Universal triode equivalent model! Help you solve various parameter analysis

　　1 Commonly used amplifier circuits in analog circuits

　　1.1 Transistor amplifier circuit

　　The main components of the transistor amplifier circuit are pnp type, npn type silicon transistors and several resistors. It mainly uses the characteristics of the transistor to amplify the current in the circuit. Through the analysis of the input and output characteristics of the circuit, it is concluded that the amplifier circuit contains three working states, namely the saturation region, the amplification region and the cut-off region. Under normal circumstances, the amplifier circuit should work in the amplification region. The common circuit form is shown in Figure 1.

　　1.2 Field Effect Transistor Amplifier Circuit

　　Field effect tube is also a basic amplifier circuit. Its main components are field effect tube and several resistors. Its working principle and circuit form are the same as transistor amplifier circuit. Compared with transistor amplifier circuit, it has the advantages of high input impedance, low noise and good thermal stability. The common circuit form is shown in Figure 2. 　　1.3 Differential amplifier circuit

　　The differential amplifier circuit is mainly composed of transistors, field effect transistors and several resistors. Its main feature is that it adopts a completely symmetrical circuit structure to suppress the zero-point drift produced by the basic amplifier circuit and make the operating point more stable. The common circuit form is shown in Figure 3.

　　1.4 Active load amplifier circuit

　　The main components of the active load amplifier circuit are transistors, field effect tubes and several resistors. This amplifier circuit uses a current source circuit as an active load. In this way, when the power supply voltage remains unchanged, it can obtain a suitable static current and a larger equivalent resistance for AC signals, thereby increasing the voltage gain. The common circuit form is shown in Figure 4.

　　2 Application examples of equivalent circuit method in amplification circuit analysis

　　In order to study the application of equivalent circuit method in the analysis of actual amplifier circuits, the analysis of transistor amplifier circuits is taken as an example below.

　　2.1 Specific application process of equivalent circuit method

　　First, treat the transistor as a two-port network, as shown in Figure 5.

　　With BE as the input port and CE as the output port, the relationship between the terminal voltage and current outside the network is the input characteristic and output characteristic of the transistor, as shown in Figures 6 and 7.

　　According to the characteristic curve, the input characteristics and output characteristics can be written as a relational expression:

　　The subscript e of the h parameter indicates the common emitter connection, i indicates input, r indicates reverse transmission, f indicates forward transmission, and o indicates output.

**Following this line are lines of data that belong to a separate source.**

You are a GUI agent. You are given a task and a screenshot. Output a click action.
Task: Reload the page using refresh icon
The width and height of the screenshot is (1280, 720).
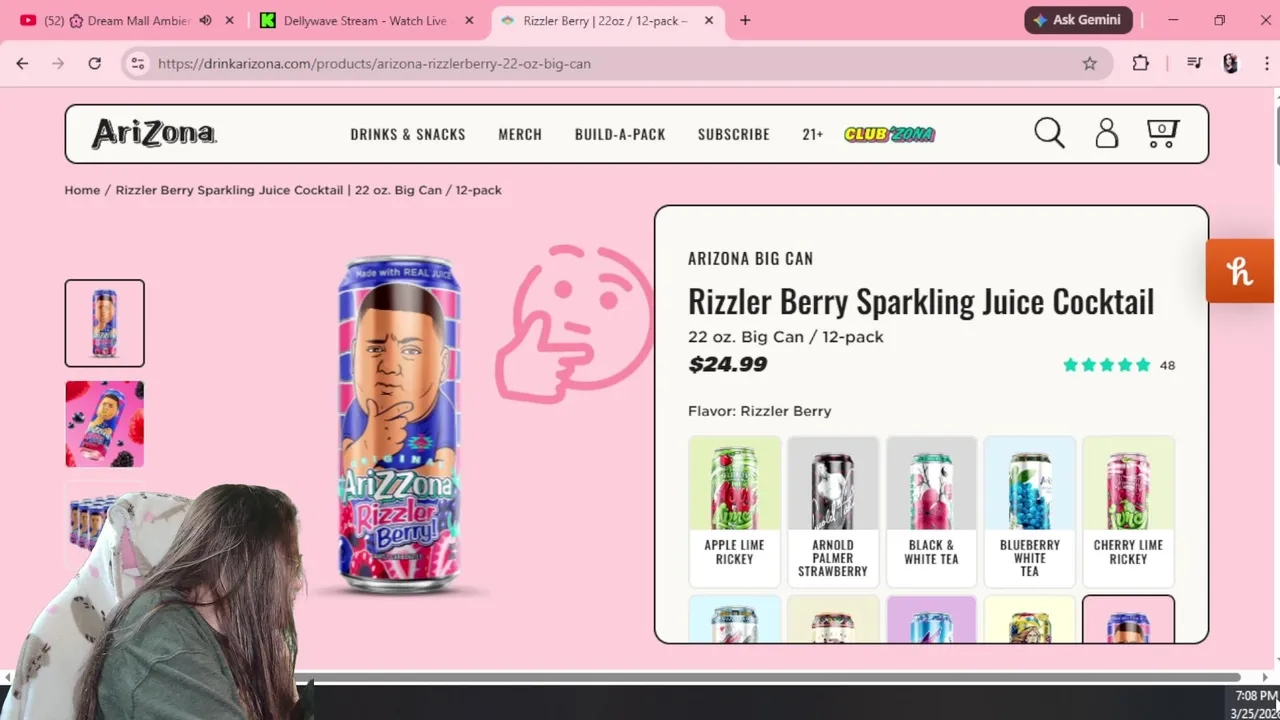[x=94, y=63]
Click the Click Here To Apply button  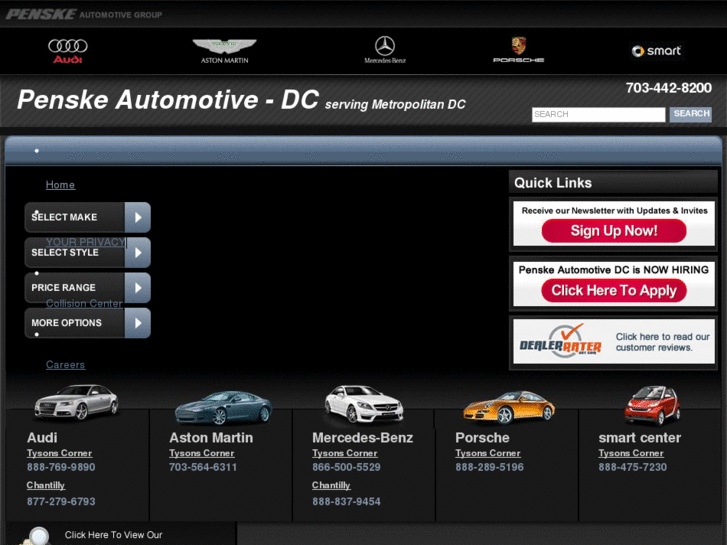[614, 291]
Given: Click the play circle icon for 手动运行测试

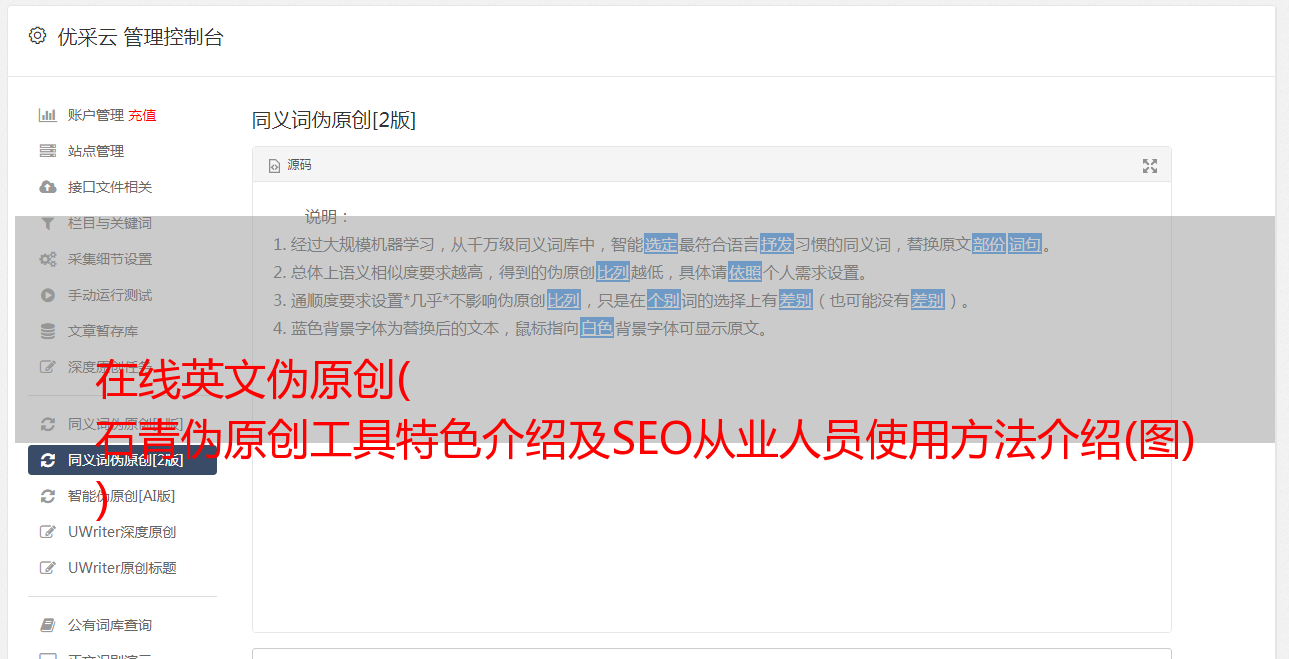Looking at the screenshot, I should pyautogui.click(x=47, y=295).
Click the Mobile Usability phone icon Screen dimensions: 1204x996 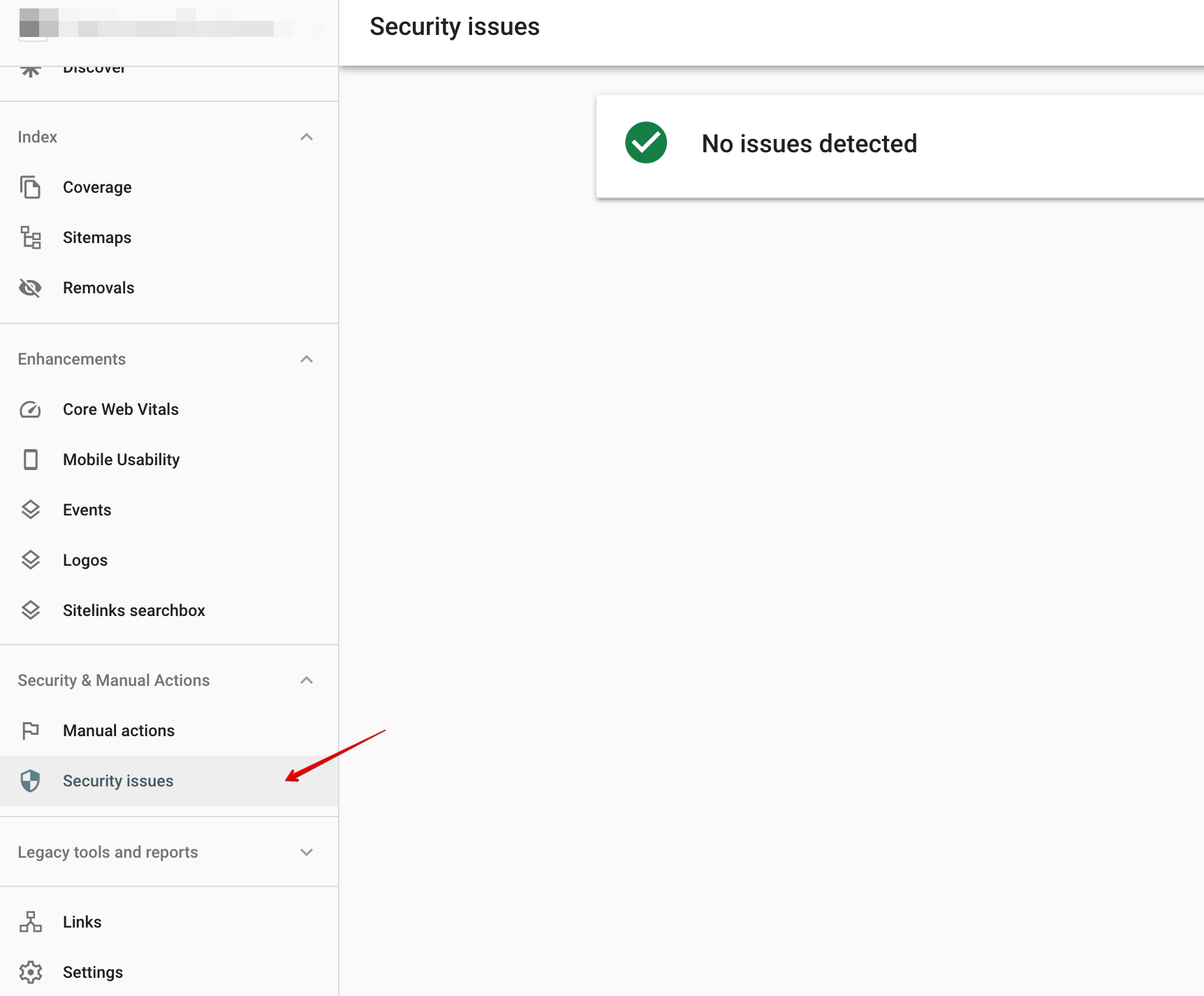click(30, 460)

　　From the h parameter equation, we can see that the voltage vBE consists of two parts. The first term indicates that a voltage is generated by iB, so hie is a resistor; the second term vCE generates a voltage, so hre is dimensionless; so BE can be equivalent to a resistor in series with a controlled voltage source.

　　The current iC also consists of two parts. The first term indicates that a current is generated by iB, so hfe is dimensionless; the second term indicates that a current is generated by vCE, so hoe is the conductivity; so CE can be equivalent to a controlled current source connected in parallel with a resistor. The equivalent model of the transistor obtained in this way is shown in Figure 8. Since the dimensions of the four h parameters in the h parameter equation are different, it is called the h parameter equivalent model.

　　2.2 Simplified model of equivalent circuit method

　　Input loop: From the previous analysis of transistor characteristics, we know that when the transistor works in the amplification region, the voltage between CE has little effect on the input characteristic curve, that is, the internal feedback of the tube can be ignored, and any characteristic curve with vCE>VBE can be used to replace all characteristic curves with vCE>VBE. Therefore, if hre=0, the input loop of the transistor is equivalent to only a dynamic resistance rBE(hie).

　　Output loop: When the transistor works in the amplification region, the change of the voltage between CE has little effect on iC, that is, in the amplification region, the output characteristic curve is almost a parallel line to the horizontal axis, and the dynamic resistance between CE 1/hoe can be considered infinite. Therefore, hoe is approximately 0, and the output loop of the transistor is only equivalent to a current source βiB (hfeiB) controlled by a current iB. The simplified h parameter equivalent model is shown in Figure 9.

　　3 Conclusion

　　The above analysis of the transistor equivalent model, the analysis conclusion can be directly used to analyze the various dynamic parameters of the amplifier circuit composed of transistors, the conclusion can be fully applicable to the field effect tube and the amplifier circuit composed of it, and other types of amplifier circuits such as differential amplifier circuits, power amplifier circuits, and integrated operational amplifier circuits composed of many basic circuits, because their basic structure is the same as that of transistor and field effect tube amplifier circuits, so they can also be analyzed by the equivalent circuit method.